Preventing environmental effects of products through producer responsibility
This project studies producers’ and importers’ responsibility for hazardous environmental effects of products during use and as waste.
About the project
The project will look into various aspects of producers and importers responsibility to prevent negative environmental effects of products, such as duty to know their products characteristics and possible environmental effects, duty to inform about this, and not least obligations in relation to the disposal of the product as waste, including 'take back- obligations'.
It will study the general responsibilities of producers and importers in Norwegian and international law, independently or in addition to the special rules for certain groups of products.
The main element of the project will be a PhD thesis on one or a few selected topics within the broad field of producer responsibility. Topics related to the transnational problems and relations between national law and international law, will have a priority. The issue is highly international and the project will link up with the international research in the field, through regular and close cooperation with the four international partners and other experts, and active participation in international events.
The primary objective is to get new insight and build general academic competence in the increasingly important field of producers’ and importers’ responsibility for the environmental effects of their products, when in use and disposed of as waste. Product regulation and other incentives to improve environmental efficiency of products is an important element in Norway's environmental policy and law. However, there has until now been little research in this field in Norway.
The project aims to describe, clarify and analyze national and international rules in this regard, and the interface between them. It also intends to identify problems and weaknesses in the legal regime as a basis for improvements. The topic raises transnational legal issues and illustrates the globalization of law. The project will link national research to the important research activities in the field of international environmental and trade law.
Environmental problems created by the use and waste disposal of products have been high on the international and national agenda over the last couple of decades. Product-related environmental regulation today represents a wide, dynamic and increasingly diverse and complex legal field at the national as well as the international level.

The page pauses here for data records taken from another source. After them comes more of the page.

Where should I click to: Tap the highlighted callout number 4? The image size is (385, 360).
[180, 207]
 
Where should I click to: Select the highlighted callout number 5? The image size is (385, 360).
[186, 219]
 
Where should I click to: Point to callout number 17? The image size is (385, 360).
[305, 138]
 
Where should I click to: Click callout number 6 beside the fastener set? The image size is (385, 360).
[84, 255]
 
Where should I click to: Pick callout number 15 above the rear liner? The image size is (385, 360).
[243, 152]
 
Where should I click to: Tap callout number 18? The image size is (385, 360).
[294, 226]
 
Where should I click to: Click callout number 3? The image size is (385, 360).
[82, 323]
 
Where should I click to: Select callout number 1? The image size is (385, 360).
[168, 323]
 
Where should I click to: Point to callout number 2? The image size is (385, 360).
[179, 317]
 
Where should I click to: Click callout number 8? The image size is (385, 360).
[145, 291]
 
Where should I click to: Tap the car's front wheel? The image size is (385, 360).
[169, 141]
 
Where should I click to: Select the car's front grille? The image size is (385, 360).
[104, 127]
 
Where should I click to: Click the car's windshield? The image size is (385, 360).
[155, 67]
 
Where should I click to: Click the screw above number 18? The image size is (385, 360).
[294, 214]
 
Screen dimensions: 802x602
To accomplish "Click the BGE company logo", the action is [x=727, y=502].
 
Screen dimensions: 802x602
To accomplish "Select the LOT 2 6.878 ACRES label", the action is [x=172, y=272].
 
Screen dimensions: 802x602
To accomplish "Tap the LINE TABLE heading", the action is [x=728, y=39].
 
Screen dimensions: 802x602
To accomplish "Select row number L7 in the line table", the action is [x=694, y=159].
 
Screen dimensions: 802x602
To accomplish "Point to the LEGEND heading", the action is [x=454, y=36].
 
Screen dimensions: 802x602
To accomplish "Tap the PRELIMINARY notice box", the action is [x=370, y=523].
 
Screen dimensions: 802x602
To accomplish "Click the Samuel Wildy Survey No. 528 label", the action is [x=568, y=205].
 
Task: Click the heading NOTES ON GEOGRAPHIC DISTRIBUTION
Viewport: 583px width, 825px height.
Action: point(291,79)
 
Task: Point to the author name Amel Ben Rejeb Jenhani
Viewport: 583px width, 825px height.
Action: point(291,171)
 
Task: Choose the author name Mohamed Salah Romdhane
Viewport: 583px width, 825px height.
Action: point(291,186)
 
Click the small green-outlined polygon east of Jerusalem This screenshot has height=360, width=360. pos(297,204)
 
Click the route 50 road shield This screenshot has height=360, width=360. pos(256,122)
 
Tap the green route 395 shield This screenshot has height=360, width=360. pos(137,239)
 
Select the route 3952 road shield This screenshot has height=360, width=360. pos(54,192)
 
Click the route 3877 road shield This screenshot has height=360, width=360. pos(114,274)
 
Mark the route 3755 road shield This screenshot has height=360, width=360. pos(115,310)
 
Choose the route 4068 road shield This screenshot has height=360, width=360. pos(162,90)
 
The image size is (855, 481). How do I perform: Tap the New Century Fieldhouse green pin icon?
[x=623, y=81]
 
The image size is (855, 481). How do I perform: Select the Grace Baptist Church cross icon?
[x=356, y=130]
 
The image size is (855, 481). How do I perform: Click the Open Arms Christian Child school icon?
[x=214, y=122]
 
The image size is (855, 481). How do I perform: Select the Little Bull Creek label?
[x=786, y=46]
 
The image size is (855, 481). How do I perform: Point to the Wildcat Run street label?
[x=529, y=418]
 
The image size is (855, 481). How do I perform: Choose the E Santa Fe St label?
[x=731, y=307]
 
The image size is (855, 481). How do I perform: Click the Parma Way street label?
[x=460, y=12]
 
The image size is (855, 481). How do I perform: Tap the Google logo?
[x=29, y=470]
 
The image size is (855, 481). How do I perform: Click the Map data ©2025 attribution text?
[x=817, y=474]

It is essential for national environmental authorities to have knowledge and competence in this area of environmental law.
Many countries have introduced a broad range of instruments to this effect: prohibition of the most hazardous products, detailed regulation on the use of the product combined with mandatory information about the product, labeling requirements, taxes on products as an incentive to reduce the consumption of the product, as well as a broad set of rules and economic instruments to reduce the amount of waste and the negative environmental effects of waste disposal.
There are also instruments to encourage consumption of ‘environmentally friendly’ product alternatives, such as different types of ‘eco-labeling’ and other incentives to promote consumption and daily life behaviour with less negative environmental effects.
Research fellow Eléonore Maitre, Department of Public and International Law: Preventing environmental effects of products: A life cycle and market-oriented approach in European environmental Law.
Research assistant Charlotte Nordbakken: Rett i søpla : Rettslig analyse av en returordning for elektrisk og elektronisk avfall basert på prinsippet om utvidet produsentansvar (2013). MarIus 436/2014.
The project is funded by the Research Council of Norway, through its programme Miljø 2015.
International partners in the project are researchers at:
- Facultés universitaires Saint-Louis, Brussels, Belgium
- International Institute of Industrial Environmental Economic, Lunds University, Sweden
- Faculty of Law, Universität Bremen, Germany
- Facylty of Law, Rijksuniversiteit Groningen, the Netherlands.